Ten years is a long time. It’s long enough for things to change. Big things, small things. In our case, basically everything. The guinea pig came into our lives when we were still in our 20s, the apex of youth, and sailed with us straight through into our 30s. Not necessarily “old”, but the beginning of old. Oldish.
(Aside: “I’ll figure it out when I’m, like, 30, or whatever” was a mantra of mine pretty much right up until the point I turned like, 30, or whatever. I’m sure to the kid who clung to this as a guiding ethos, I would more than qualify as “old” now.)
Two apartments, a condo, and our first home. She was with us through it all. Quite a journey.
She had an interesting personality. She wasn’t a huge fan of being doted upon– it became clear very early on that excessive manhandling didn’t bring her a great deal of joy. She liked her home, a massive enclosure that, looking back on it now, took up such a disproportionate amount of our tiny apartment square footage. She loved her carrots, apples, and oranges. She knew the fridge was the source of all this produce, and a strong Pavlovian response set in– open fridge, loud and persistent whistles from her. It became part of the sound of home for me.
She loved the little kids who would come to visit, a parade of nieces and nephews. I think their small size and excitement genuinely brought her enjoyment. She was good natured, never a bite or even a nibble. Yet she had an air of not being a fool. Sounds crazy, I know, but I’m telling you…I lived with this creature for a long time and she had a distinct haughty vibe all her own. This was a slightly aristocratic guinea pig.
Ten years is certainly enough time for a living thing to become woven into the tapestry of your life. Their sounds, their movements, their needs, their routines- they all become part of your own routine. I didn’t quite realize how much so until this week. Her absence is deafening. All her stuff, now gone, has left an enormous hole. A missing piece. It’s very strange.
Her first and only vet visit came two years ago. The vet said there was nothing to be done with an animal of such an advanced age. I tended to her, tweaked her diet with care, and her health issues subsided. She returned to being her normal self. She got two more quality years beyond that. Summers in the fresh cut lawn. Halloween with fun decorations. Christmas with a house full of guests. And so on. The older I get, the more those little cyclical traditions rooted in nonsense become meaningful. Little buoys to cling to in the cold water. I’m glad she was there with us for all of that.
She was with us for so long and for so many of those little buoy moments, and all the unremarkable days in-between, that I foolishly began to think of her as immortal. She was a permanent fixture, part of the standard kit that made up our life. Like the clown painting in Jim’s parent’s house in the Office. The Highlander guinea pig.

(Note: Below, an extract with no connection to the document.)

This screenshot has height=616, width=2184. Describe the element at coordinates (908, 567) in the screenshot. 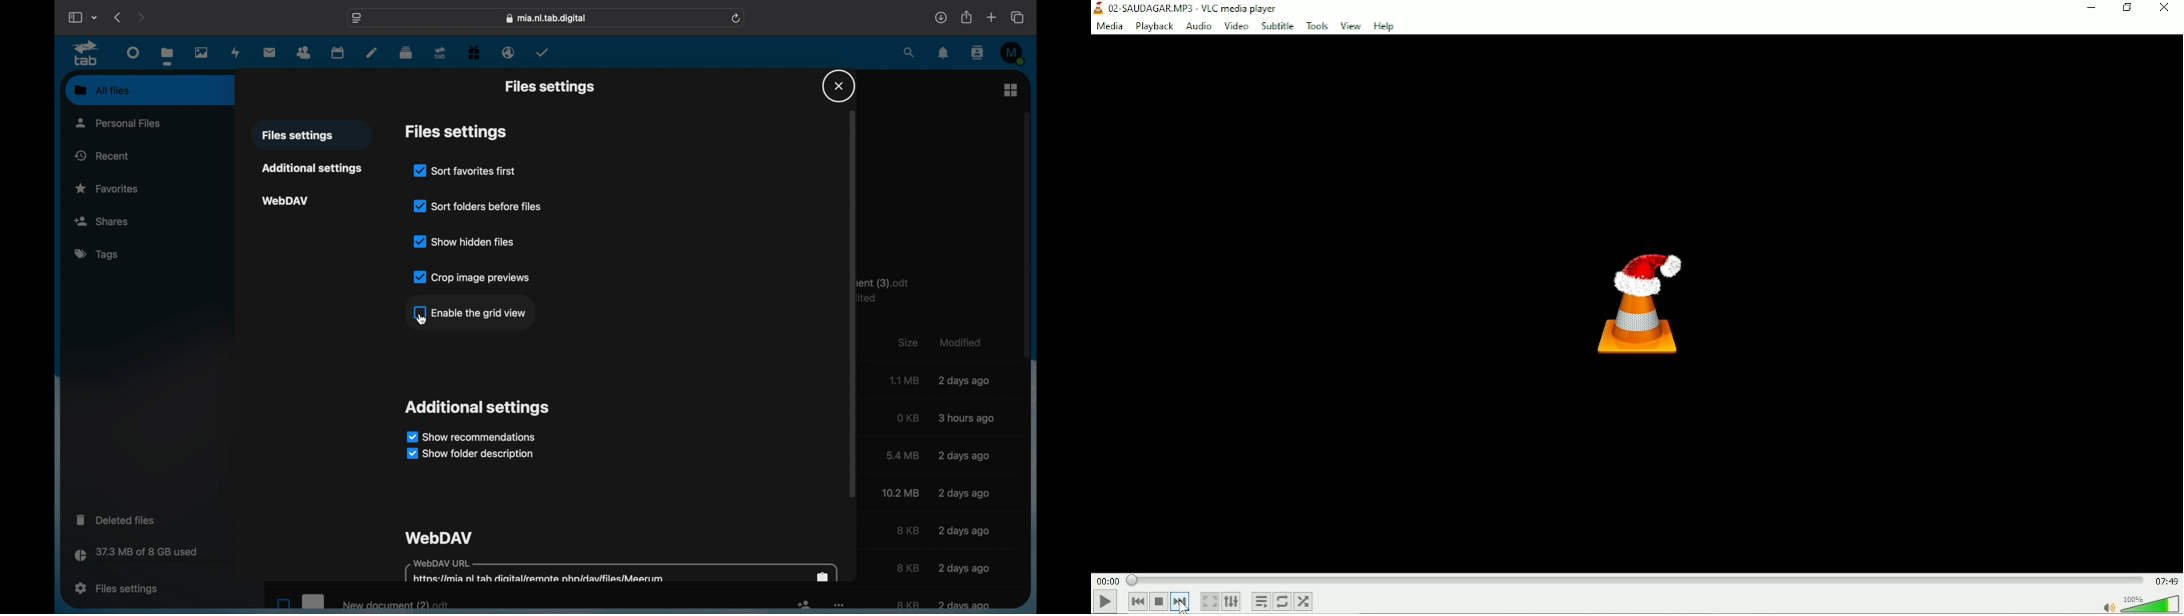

The end, the true end, wasn’t protracted. It arrived like a bolt late one afternoon earlier this week. The morning was normal, but by that afternoon a sort of internal countdown suddenly clicked on, as if set on an egg-timer, and the spiral began. I knew it was the end when I held her– I could feel an unnatural lightness that had not existed just a day before. That evening, I cradled her and gave her comfort. I shed some tears. You can know it’s coming for years, but when the moment arrives it does so with such unexpected force. The train pulls up to the station, and there’s little more you can do but wave goodbye. As I laid her down inside her home for the night, I knew it would be the last moments we would share. The last moments of an unbelievably long string of moments– thousands of days, a partial lifetime. I woke up at 5 the next morning, and she had passed. She hadn’t moved from the spot I set her down in.
I was mentally prepared for her passing– the math was clear. But the mind is just one tiny facet of our being, and a faulty one at that. As life ticks along, these moments of grief and loss open rare doors to all the other things that make us up. There’s pain, but also an overwhelming rush of love. We loved her. I’m pretty sure she loved us too. Or at least our carrots.
We were spoiled to have her in our lives as long as we did. RIP Ginny. You were the best.